■ What you will do:
Given the entries below, please return each one exactly.

START Available data

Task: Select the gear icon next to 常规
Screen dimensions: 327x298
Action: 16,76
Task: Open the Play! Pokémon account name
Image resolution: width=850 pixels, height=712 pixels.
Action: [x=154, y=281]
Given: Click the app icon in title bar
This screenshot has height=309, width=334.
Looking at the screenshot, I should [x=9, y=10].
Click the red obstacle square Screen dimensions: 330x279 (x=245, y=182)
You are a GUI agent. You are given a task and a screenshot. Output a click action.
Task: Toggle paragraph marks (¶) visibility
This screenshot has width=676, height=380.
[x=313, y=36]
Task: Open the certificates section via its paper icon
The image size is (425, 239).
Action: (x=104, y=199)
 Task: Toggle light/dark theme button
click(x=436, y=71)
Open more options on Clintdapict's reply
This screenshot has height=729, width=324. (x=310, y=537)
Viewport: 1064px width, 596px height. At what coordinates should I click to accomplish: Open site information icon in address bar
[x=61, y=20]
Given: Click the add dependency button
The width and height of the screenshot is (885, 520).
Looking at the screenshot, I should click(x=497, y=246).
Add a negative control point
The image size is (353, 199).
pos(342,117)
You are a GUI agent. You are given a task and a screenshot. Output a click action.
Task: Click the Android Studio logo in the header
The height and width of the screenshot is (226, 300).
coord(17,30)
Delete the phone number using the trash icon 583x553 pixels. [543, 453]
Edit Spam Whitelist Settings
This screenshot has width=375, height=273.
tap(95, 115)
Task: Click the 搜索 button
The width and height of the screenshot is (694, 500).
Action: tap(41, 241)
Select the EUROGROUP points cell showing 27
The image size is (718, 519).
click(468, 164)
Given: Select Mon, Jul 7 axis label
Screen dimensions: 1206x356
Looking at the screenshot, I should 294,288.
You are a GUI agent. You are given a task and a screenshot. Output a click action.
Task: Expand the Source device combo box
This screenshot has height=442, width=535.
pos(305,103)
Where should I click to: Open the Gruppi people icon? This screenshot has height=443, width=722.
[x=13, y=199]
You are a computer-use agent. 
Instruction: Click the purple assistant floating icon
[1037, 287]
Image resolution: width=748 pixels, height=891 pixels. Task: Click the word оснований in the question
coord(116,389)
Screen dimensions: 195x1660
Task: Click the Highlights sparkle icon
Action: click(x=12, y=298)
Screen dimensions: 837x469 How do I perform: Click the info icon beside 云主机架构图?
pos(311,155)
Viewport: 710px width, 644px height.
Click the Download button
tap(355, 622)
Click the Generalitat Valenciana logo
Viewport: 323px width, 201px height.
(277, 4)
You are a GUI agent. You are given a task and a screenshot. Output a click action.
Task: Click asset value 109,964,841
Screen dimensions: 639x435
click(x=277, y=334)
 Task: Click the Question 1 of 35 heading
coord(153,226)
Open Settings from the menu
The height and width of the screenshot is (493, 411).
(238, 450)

END Available data

■ Exercise solution:
Task: Select the gear icon next to 常规
Screen dimensions: 327x298
Action: 16,76
Task: Open the Play! Pokémon account name
Image resolution: width=850 pixels, height=712 pixels.
Action: [x=154, y=281]
Given: Click the app icon in title bar
This screenshot has height=309, width=334.
Looking at the screenshot, I should [x=9, y=10].
Click the red obstacle square Screen dimensions: 330x279 (x=245, y=182)
You are a GUI agent. You are given a task and a screenshot. Output a click action.
Task: Toggle paragraph marks (¶) visibility
This screenshot has width=676, height=380.
[x=313, y=36]
Task: Open the certificates section via its paper icon
The image size is (425, 239).
Action: (x=104, y=199)
 Task: Toggle light/dark theme button
click(x=436, y=71)
Open more options on Clintdapict's reply
This screenshot has height=729, width=324. (x=310, y=537)
Viewport: 1064px width, 596px height. At what coordinates should I click to accomplish: Open site information icon in address bar
[x=61, y=20]
Given: Click the add dependency button
The width and height of the screenshot is (885, 520).
Looking at the screenshot, I should click(x=497, y=246).
Add a negative control point
The image size is (353, 199).
pos(342,117)
You are a GUI agent. You are given a task and a screenshot. Output a click action.
Task: Click the Android Studio logo in the header
The height and width of the screenshot is (226, 300).
coord(17,30)
Delete the phone number using the trash icon 583x553 pixels. [543, 453]
Edit Spam Whitelist Settings
This screenshot has width=375, height=273.
tap(95, 115)
Task: Click the 搜索 button
The width and height of the screenshot is (694, 500).
Action: tap(41, 241)
Select the EUROGROUP points cell showing 27
The image size is (718, 519).
click(468, 164)
Given: Select Mon, Jul 7 axis label
Screen dimensions: 1206x356
Looking at the screenshot, I should 294,288.
You are a GUI agent. You are given a task and a screenshot. Output a click action.
Task: Expand the Source device combo box
This screenshot has height=442, width=535.
pos(305,103)
Where should I click to: Open the Gruppi people icon? This screenshot has height=443, width=722.
[x=13, y=199]
You are a computer-use agent. 
Instruction: Click the purple assistant floating icon
[1037, 287]
Image resolution: width=748 pixels, height=891 pixels. Task: Click the word оснований in the question
coord(116,389)
Screen dimensions: 195x1660
Task: Click the Highlights sparkle icon
Action: click(x=12, y=298)
Screen dimensions: 837x469 How do I perform: Click the info icon beside 云主机架构图?
pos(311,155)
Viewport: 710px width, 644px height.
Click the Download button
tap(355, 622)
Click the Generalitat Valenciana logo
Viewport: 323px width, 201px height.
(277, 4)
You are a GUI agent. You are given a task and a screenshot. Output a click action.
Task: Click asset value 109,964,841
Screen dimensions: 639x435
click(x=277, y=334)
 Task: Click the Question 1 of 35 heading
coord(153,226)
Open Settings from the menu
The height and width of the screenshot is (493, 411).
(238, 450)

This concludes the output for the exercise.